# [EXERCISE GOAL]
In the listing below, find the line that contains "Task: Click the VAH level label" and the line that contains "The height and width of the screenshot is (481, 1045).". Quote both and every line between them, exactly, and nothing more.
--- DATASET EXTRACT Enclosed Below ---
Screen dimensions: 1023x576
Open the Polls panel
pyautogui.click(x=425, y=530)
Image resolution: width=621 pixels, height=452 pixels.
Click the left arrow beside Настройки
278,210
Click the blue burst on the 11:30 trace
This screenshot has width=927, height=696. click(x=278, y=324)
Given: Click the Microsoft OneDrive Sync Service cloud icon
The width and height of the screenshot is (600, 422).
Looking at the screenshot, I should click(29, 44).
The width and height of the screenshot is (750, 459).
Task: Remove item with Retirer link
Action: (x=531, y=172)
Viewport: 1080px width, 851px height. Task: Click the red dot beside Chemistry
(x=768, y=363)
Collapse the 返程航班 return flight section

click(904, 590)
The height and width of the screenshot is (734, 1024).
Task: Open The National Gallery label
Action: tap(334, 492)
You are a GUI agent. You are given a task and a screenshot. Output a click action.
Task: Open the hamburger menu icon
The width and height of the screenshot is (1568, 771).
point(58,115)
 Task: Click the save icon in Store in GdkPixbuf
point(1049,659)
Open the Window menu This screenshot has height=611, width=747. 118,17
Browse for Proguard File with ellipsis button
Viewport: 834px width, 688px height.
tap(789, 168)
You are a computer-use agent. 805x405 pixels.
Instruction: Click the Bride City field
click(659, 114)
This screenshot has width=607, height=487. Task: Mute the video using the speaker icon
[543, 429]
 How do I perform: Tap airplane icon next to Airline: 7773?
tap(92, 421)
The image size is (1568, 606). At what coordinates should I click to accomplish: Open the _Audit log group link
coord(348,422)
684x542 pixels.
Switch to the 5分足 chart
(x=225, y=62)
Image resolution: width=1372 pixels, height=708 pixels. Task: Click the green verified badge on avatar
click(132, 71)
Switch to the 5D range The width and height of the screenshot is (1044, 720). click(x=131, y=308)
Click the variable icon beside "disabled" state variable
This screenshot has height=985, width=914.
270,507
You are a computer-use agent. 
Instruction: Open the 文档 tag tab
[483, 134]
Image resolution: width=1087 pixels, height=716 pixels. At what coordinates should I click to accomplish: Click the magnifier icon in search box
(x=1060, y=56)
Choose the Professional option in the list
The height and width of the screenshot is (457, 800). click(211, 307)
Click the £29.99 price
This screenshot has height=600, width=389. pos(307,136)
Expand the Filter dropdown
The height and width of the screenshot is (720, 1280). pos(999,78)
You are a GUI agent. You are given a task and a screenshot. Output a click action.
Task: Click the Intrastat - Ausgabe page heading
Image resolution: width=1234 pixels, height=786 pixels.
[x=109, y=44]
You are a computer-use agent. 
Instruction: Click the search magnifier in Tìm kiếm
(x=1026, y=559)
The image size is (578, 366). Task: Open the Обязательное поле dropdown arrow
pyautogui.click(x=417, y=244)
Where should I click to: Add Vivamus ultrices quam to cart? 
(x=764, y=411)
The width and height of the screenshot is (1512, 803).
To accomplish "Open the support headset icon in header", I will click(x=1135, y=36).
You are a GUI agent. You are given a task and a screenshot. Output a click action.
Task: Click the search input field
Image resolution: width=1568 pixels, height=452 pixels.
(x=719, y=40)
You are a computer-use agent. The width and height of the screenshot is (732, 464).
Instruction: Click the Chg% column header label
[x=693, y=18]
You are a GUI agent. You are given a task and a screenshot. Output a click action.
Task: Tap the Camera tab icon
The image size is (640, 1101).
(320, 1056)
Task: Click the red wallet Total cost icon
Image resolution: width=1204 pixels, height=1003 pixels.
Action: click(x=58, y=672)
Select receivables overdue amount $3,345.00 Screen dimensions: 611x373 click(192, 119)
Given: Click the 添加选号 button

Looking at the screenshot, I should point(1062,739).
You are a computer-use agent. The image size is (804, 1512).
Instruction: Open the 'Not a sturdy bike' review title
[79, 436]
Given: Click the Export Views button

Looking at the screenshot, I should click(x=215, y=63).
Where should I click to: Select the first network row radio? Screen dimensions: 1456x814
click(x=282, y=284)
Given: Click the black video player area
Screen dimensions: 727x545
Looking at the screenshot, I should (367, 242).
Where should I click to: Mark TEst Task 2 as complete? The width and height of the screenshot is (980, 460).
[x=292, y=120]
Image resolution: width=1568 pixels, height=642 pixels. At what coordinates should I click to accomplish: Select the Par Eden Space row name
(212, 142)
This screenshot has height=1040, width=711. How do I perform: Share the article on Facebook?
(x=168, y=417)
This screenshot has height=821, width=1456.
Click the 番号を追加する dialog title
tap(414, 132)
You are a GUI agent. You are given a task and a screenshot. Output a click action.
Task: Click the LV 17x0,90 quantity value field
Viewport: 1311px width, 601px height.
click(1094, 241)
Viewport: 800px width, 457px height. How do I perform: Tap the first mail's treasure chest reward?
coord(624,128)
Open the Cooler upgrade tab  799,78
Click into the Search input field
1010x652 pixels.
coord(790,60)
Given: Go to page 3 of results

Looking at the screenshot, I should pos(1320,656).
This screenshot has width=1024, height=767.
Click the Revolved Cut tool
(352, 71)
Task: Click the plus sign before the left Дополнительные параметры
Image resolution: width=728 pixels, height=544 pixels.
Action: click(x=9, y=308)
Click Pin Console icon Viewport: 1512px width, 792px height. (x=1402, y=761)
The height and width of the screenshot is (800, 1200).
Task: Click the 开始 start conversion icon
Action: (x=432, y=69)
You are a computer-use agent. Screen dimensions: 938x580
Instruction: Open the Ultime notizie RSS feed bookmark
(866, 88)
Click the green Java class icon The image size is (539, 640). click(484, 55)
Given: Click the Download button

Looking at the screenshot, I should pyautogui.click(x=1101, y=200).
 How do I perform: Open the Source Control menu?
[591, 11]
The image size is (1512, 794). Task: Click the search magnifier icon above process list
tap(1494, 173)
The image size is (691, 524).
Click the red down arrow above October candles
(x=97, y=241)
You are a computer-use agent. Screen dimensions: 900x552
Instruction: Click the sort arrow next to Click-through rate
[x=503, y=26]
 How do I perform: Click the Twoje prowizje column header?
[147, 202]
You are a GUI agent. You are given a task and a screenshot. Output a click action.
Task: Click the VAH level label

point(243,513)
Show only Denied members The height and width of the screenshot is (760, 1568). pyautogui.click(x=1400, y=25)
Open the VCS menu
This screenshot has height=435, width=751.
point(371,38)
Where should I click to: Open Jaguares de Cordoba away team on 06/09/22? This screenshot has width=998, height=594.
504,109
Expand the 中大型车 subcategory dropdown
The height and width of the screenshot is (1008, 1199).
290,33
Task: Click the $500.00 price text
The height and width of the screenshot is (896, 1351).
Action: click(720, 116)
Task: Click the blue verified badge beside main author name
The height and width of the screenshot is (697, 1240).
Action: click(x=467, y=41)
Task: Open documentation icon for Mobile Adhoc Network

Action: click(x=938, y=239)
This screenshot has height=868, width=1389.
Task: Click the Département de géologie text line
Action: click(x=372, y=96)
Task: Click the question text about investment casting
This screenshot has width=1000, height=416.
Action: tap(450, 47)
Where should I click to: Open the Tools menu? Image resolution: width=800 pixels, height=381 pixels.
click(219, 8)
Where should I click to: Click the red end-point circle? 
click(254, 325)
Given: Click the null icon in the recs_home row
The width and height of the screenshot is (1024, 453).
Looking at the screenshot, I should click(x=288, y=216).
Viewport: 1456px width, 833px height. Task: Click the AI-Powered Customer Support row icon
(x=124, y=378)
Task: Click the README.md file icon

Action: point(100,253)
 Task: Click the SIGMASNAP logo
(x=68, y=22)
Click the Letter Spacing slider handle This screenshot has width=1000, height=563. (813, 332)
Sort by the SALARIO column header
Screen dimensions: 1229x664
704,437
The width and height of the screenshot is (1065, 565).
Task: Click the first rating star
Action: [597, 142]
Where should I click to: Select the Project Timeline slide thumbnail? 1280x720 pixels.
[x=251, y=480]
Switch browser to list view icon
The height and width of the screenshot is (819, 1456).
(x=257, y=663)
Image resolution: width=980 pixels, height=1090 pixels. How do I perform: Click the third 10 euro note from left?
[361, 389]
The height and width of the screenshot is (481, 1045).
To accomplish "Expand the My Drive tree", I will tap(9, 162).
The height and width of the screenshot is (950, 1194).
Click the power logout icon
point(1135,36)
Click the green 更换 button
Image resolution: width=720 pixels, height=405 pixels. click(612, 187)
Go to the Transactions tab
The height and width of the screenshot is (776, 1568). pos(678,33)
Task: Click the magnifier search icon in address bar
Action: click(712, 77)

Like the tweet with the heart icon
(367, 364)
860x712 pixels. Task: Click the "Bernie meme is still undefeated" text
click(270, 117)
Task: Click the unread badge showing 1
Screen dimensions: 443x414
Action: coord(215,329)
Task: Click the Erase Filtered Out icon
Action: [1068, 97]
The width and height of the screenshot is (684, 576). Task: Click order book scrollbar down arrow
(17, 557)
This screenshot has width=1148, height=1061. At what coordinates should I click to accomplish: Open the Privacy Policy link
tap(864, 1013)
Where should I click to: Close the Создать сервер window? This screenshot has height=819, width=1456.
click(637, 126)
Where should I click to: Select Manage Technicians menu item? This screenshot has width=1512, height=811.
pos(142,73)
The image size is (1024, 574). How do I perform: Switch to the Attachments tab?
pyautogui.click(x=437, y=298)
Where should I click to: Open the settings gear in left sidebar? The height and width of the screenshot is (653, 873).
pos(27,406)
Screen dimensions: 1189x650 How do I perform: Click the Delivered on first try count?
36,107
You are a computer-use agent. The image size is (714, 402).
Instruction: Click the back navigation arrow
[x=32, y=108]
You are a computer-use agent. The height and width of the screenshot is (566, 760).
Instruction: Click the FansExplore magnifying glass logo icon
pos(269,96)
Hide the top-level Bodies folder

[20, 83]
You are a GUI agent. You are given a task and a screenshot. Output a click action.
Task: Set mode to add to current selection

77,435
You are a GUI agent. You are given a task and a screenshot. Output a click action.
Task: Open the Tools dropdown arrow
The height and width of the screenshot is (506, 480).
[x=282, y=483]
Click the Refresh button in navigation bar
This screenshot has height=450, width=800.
--- End of Enclosed DATASET EXTRACT ---
# [EXERCISE RESPONSE]
Task: Click the VAH level label

point(243,513)
Show only Denied members The height and width of the screenshot is (760, 1568). pyautogui.click(x=1400, y=25)
Open the VCS menu
This screenshot has height=435, width=751.
point(371,38)
Where should I click to: Open Jaguares de Cordoba away team on 06/09/22? This screenshot has width=998, height=594.
504,109
Expand the 中大型车 subcategory dropdown
The height and width of the screenshot is (1008, 1199).
290,33
Task: Click the $500.00 price text
The height and width of the screenshot is (896, 1351).
Action: click(720, 116)
Task: Click the blue verified badge beside main author name
The height and width of the screenshot is (697, 1240).
Action: click(x=467, y=41)
Task: Open documentation icon for Mobile Adhoc Network

Action: click(x=938, y=239)
This screenshot has height=868, width=1389.
Task: Click the Département de géologie text line
Action: click(x=372, y=96)
Task: Click the question text about investment casting
This screenshot has width=1000, height=416.
Action: tap(450, 47)
Where should I click to: Open the Tools menu? Image resolution: width=800 pixels, height=381 pixels.
click(219, 8)
Where should I click to: Click the red end-point circle? 
click(254, 325)
Given: Click the null icon in the recs_home row
The width and height of the screenshot is (1024, 453).
Looking at the screenshot, I should click(x=288, y=216).
Viewport: 1456px width, 833px height. Task: Click the AI-Powered Customer Support row icon
(x=124, y=378)
Task: Click the README.md file icon

Action: point(100,253)
 Task: Click the SIGMASNAP logo
(x=68, y=22)
Click the Letter Spacing slider handle This screenshot has width=1000, height=563. (813, 332)
Sort by the SALARIO column header
Screen dimensions: 1229x664
704,437
The width and height of the screenshot is (1065, 565).
Task: Click the first rating star
Action: [597, 142]
Where should I click to: Select the Project Timeline slide thumbnail? 1280x720 pixels.
[x=251, y=480]
Switch browser to list view icon
The height and width of the screenshot is (819, 1456).
(x=257, y=663)
Image resolution: width=980 pixels, height=1090 pixels. How do I perform: Click the third 10 euro note from left?
[361, 389]
The height and width of the screenshot is (481, 1045).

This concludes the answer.